CXF-8811: Use request JWS signing key to encrypt JWE response

[mjhaugsdal]

Summary

Adds support for using the client's JWS request signing public key to encrypt the server's JWE response. This is the JOSE equivalent of the existing useReqSigCert feature in CXF's WS-Security/XML Security module.

Use case

In JWS+JWE request-response flows, the server may not have the client's public key pre-configured. With this feature, the server can extract the public key from the verified JWS request signature and use it to encrypt the JWE response — ensuring only the original requester can decrypt it.

Configuration

Set rs.security.keystore.alias to useReqSigCert in the server's encryption output properties:

rs.security.keystore.alias=useReqSigCert
rs.security.encryption.content.algorithm=A128GCM
rs.security.encryption.key.algorithm=RSA-OAEP

The server must also have rs.security.accept.public.key=true to accept client-provided public keys for JWS verification.

Changes

• JwsContainerRequestFilter: Stores the verified JWS signature's PublicKey on the Exchange so it's available during response encryption
• JweUtils.loadKeyEncryptionProvider(): When alias is useReqSigCert, retrieves the stored public key from the exchange instead of loading from keystore
• PublicKeyJwsSignatureVerifier: Adds getPublicKey() accessor
• JoseConstants: Adds USE_REQ_SIG_CERT constant (matches existing WS-Security convention)
• Tests: Two new test methods (testJweJwsRsaUseReqSigCert and testJweJwsJwkRsaUseReqSigCert) with JKS and JWK keystore variants

Security note

This feature requires rs.security.accept.public.key=true, which means the server trusts public keys provided in JWS headers. In production, this should be combined with additional trust mechanisms (e.g., mTLS at the transport layer, or certificate chain validation against a trusted CA).

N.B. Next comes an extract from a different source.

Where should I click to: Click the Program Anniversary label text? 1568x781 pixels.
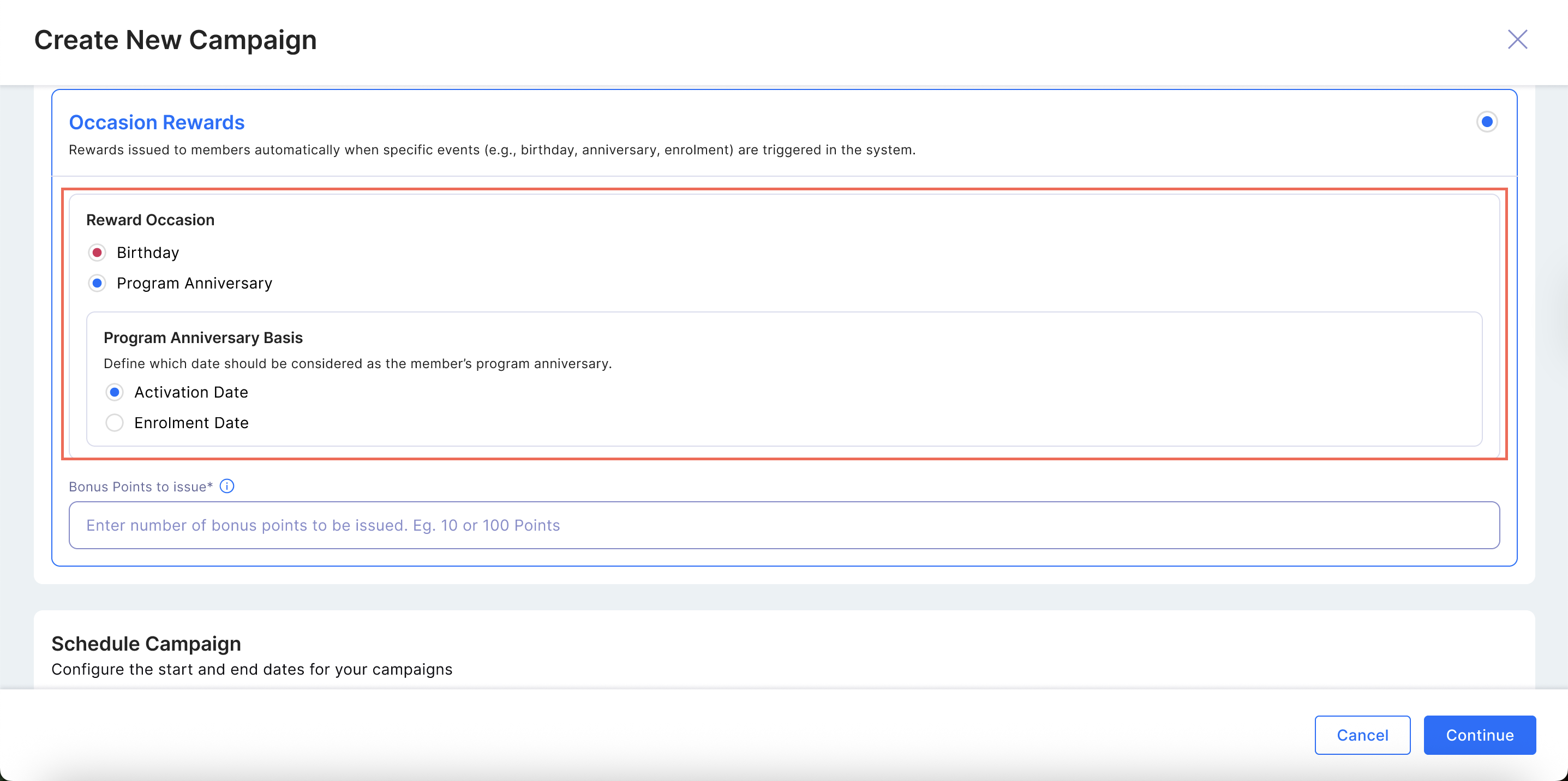tap(194, 284)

🤖 Generated with Claude Code

[gnodet]

Review findings and fixes

I've performed an in-depth review of this PR and pushed a fix commit (771d279) addressing the following issues:

Fixed issues

1. Bug: cert/sha headers in useReqSigCert path would fail at runtime — In JweUtils, when the alias is useReqSigCert, the code for includeCert/includeCertSha1/includeCertSha256 called KeyManagementUtils.loadAndEncodeX509CertificateOrChain(m, props) which reads the alias from props, getting "useReqSigCert", and tries to look it up in the keystore. Since no certificate with that alias exists, this would throw at runtime. Currently dead code in the tests (no include flags set in the properties files), but was a latent bug. Removed the broken cert header blocks from the useReqSigCert branch.

2. USE_REQ_SIG_CERT Javadoc was misleading — The Javadoc read "Whether to use request signing certificate to create encryption provider" which sounds like a boolean flag. Updated it to clarify this is a magic value for rs.security.keystore.alias, mirroring the WS-Security convention.

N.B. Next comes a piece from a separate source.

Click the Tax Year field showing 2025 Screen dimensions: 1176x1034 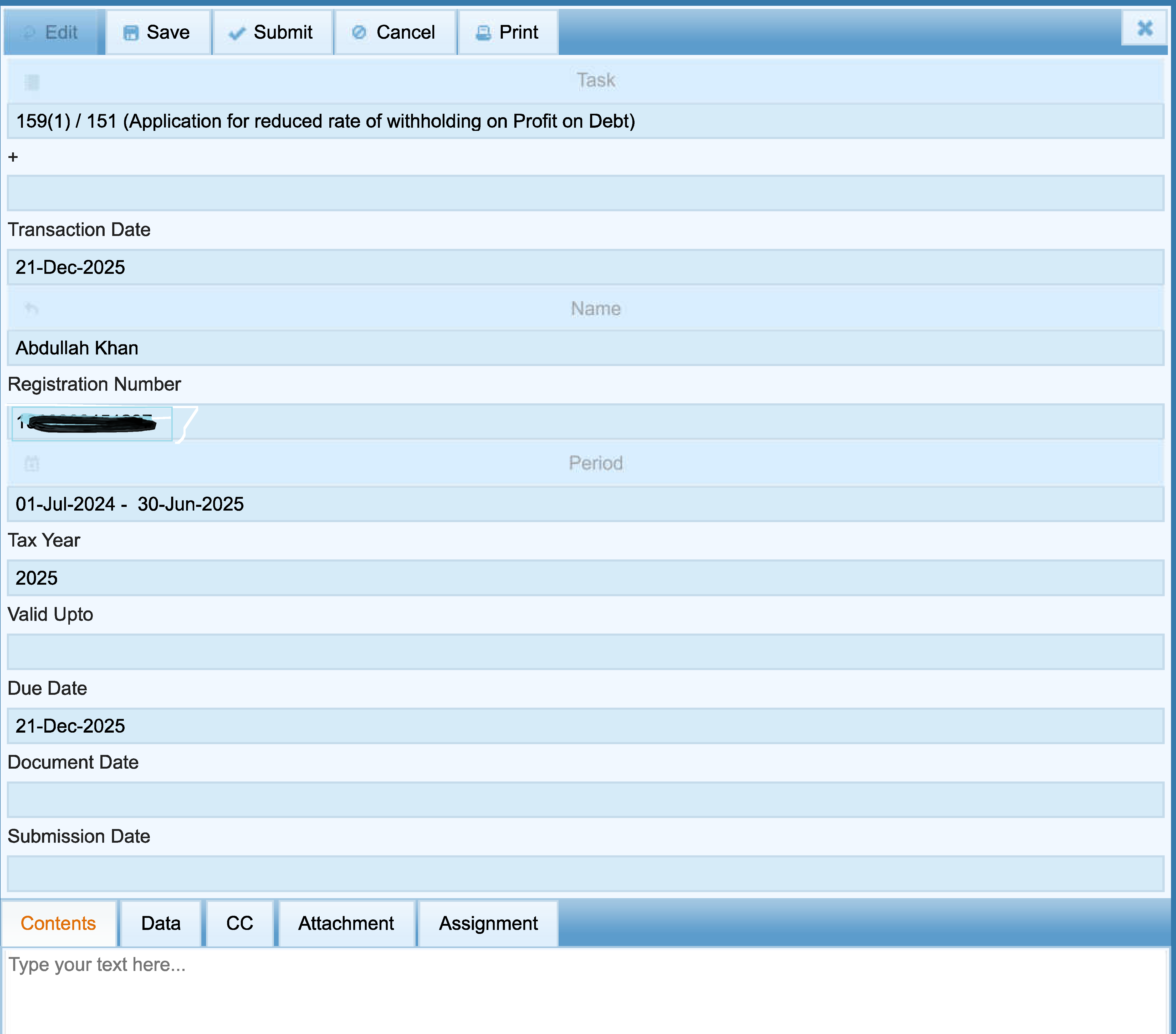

3. Missing throws Exception on testJweJwsJwkRsaUseReqSigCert() and testJweJwsRsaUseReqSigCert() test methods, unlike all other test methods in the class.

4. Test boilerplate deduplication — Extracted common setup into createUseReqSigCertBookStore() helper, reducing ~90 lines of duplicated code to ~30.

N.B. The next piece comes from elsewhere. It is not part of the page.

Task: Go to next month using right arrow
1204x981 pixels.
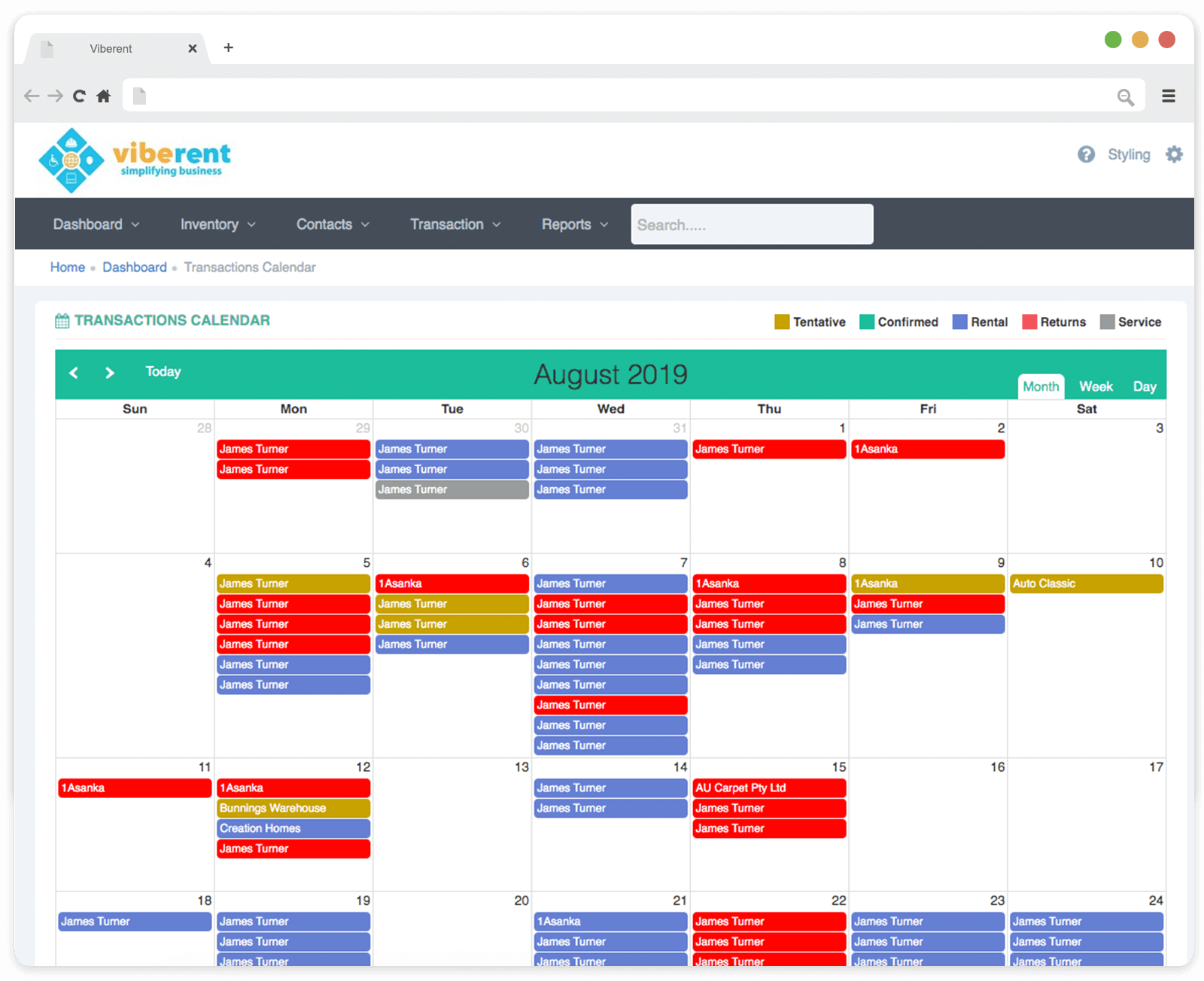Action: click(x=110, y=373)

Review notes (no action needed)

5. Security model is sound — The useReqSigCert feature requires rs.security.accept.public.key=true as an explicit opt-in on the server, and the test endpoints run over mutual TLS. This correctly mirrors the WS-Security useReqSigCert pattern.

6. PublicKey stored on Exchange unconditionally — In JwsContainerRequestFilter.configureSecurityContext(), the public key is stored on the Exchange whenever a PublicKeyJwsSignatureVerifier is used, even if the server doesn't use useReqSigCert. This is harmless since the Exchange is request-scoped, and it keeps the code simple.

[mjhaugsdal]

@gnodet thank you for the feedback. This was a wanted feature on my team years ago but I never got confirmed if this is an actual wanted feature or not in CXF, so I have not looked at it for years now.